- **DIRECTIONS**: Output each record below exactly, and include all of them.

Excerpts from a dataset
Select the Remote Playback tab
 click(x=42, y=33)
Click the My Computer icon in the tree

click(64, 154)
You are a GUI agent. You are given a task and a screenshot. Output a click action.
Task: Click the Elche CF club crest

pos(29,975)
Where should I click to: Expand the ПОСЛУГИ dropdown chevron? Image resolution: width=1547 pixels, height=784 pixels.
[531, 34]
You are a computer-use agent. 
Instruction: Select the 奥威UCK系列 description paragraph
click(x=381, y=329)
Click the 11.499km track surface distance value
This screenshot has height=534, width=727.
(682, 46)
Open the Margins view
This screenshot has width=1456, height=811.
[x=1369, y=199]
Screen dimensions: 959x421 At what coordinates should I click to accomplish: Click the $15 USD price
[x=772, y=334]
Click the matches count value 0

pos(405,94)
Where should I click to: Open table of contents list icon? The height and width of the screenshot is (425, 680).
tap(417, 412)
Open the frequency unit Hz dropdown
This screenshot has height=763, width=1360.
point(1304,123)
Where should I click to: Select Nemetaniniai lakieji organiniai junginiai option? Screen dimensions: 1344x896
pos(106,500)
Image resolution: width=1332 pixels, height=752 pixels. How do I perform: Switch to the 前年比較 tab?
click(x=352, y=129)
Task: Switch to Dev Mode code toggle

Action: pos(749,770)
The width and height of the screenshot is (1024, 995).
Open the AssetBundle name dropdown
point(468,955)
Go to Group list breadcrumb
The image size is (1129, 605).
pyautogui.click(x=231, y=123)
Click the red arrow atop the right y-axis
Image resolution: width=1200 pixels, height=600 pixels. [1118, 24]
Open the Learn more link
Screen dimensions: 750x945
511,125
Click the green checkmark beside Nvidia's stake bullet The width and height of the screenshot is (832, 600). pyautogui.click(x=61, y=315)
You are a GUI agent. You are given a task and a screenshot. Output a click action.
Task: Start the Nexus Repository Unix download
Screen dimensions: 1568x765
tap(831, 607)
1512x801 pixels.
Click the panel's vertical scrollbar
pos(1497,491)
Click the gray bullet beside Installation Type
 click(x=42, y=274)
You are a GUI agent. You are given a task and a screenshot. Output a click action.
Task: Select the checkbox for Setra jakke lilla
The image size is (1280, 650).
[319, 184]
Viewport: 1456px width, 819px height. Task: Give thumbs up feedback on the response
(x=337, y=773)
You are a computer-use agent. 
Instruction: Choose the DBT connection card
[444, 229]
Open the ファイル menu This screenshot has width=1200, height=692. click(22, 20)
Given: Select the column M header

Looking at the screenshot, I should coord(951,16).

- **YOUR SOLUTION**:
Select the Remote Playback tab
 click(x=42, y=33)
Click the My Computer icon in the tree

click(64, 154)
You are a GUI agent. You are given a task and a screenshot. Output a click action.
Task: Click the Elche CF club crest

pos(29,975)
Where should I click to: Expand the ПОСЛУГИ dropdown chevron? Image resolution: width=1547 pixels, height=784 pixels.
[531, 34]
You are a computer-use agent. 
Instruction: Select the 奥威UCK系列 description paragraph
click(x=381, y=329)
Click the 11.499km track surface distance value
This screenshot has height=534, width=727.
(682, 46)
Open the Margins view
This screenshot has width=1456, height=811.
[x=1369, y=199]
Screen dimensions: 959x421 At what coordinates should I click to accomplish: Click the $15 USD price
[x=772, y=334]
Click the matches count value 0

pos(405,94)
Where should I click to: Open table of contents list icon? The height and width of the screenshot is (425, 680).
tap(417, 412)
Open the frequency unit Hz dropdown
This screenshot has height=763, width=1360.
point(1304,123)
Where should I click to: Select Nemetaniniai lakieji organiniai junginiai option? Screen dimensions: 1344x896
pos(106,500)
Image resolution: width=1332 pixels, height=752 pixels. How do I perform: Switch to the 前年比較 tab?
click(x=352, y=129)
Task: Switch to Dev Mode code toggle

Action: pos(749,770)
The width and height of the screenshot is (1024, 995).
Open the AssetBundle name dropdown
point(468,955)
Go to Group list breadcrumb
The image size is (1129, 605).
pyautogui.click(x=231, y=123)
Click the red arrow atop the right y-axis
Image resolution: width=1200 pixels, height=600 pixels. [1118, 24]
Open the Learn more link
Screen dimensions: 750x945
511,125
Click the green checkmark beside Nvidia's stake bullet The width and height of the screenshot is (832, 600). pyautogui.click(x=61, y=315)
You are a GUI agent. You are given a task and a screenshot. Output a click action.
Task: Start the Nexus Repository Unix download
Screen dimensions: 1568x765
tap(831, 607)
1512x801 pixels.
Click the panel's vertical scrollbar
pos(1497,491)
Click the gray bullet beside Installation Type
 click(x=42, y=274)
You are a GUI agent. You are given a task and a screenshot. Output a click action.
Task: Select the checkbox for Setra jakke lilla
The image size is (1280, 650).
[319, 184]
Viewport: 1456px width, 819px height. Task: Give thumbs up feedback on the response
(x=337, y=773)
You are a computer-use agent. 
Instruction: Choose the DBT connection card
[444, 229]
Open the ファイル menu This screenshot has width=1200, height=692. click(22, 20)
Given: Select the column M header

Looking at the screenshot, I should coord(951,16).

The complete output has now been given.